Today is the anniversary of the 1791 ratification of our Bill of Rights, the first 10 Amendments to our Constitution. Patriot Post Staff · Dec. 15, 2017
Today, Dec. 15, is the anniversary of the 1791 ratification of our Bill of Rights, the first 10 Amendments to our Constitution, and the Rule of Law it enshrines.
The Bill of Rights was inspired by three remarkable documents: John Locke’s 1689 thesis, “Two Treatises of Government,” regarding the protection of “property” (in the Latin context, proprius, or one’s own “life, liberty and estate”); the Virginia Declaration of Rights authored by George Mason in 1776 as part of that state’s Constitution; and, of course, our Declaration of Independence authored by Thomas Jefferson.
Read in context, the Bill of Rights is both an affirmation of innate “unalienable rights” of man, and a clear proscription upon any central government infringement of those rights. As oft trampled and abused as the Bill of Rights is by those who’ve sworn an oath “to Support and Defend” our Constitution, most notably “judicial supremacists,” or the “despotic branch” as Jefferson called the judiciary, Patriots must remain ever vigilant in order to sustain our rights.
Do you know the reason a Bill of Rights was not a part of the original Constitution? Because the members of the Constitutional Convention argued such powers were not delegated to the federal government, so they had no authority to pass laws regarding freedom of speech, freedom of the press, and so forth. Seems amusing to reflect on their reasoning now, given that these days the Feds can do pretty much whatever they can get away with, but such were the times and such were the high standards of the Founders.
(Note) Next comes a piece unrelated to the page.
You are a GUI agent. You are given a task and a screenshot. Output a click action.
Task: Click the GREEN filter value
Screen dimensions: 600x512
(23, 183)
Several states demanded a Bill of Rights be added before they would vote for ratification and so it came to pass. This is one of the proudest moments in our history as it is the first time to my knowledge a government had imposed limitations upon itself as to what it could and could not do. Other countries, like the Soviet Union, had similar laws, but they were only on paper, and not practiced in reality. Even Britain has so such provisions and Parliament has power to restrict anything it so chooses.
In this age when even the most fundamental rights are under assault by the Left, we can still remain inordinately proud of what we (once?) stood for and the model for governmental restraint we created.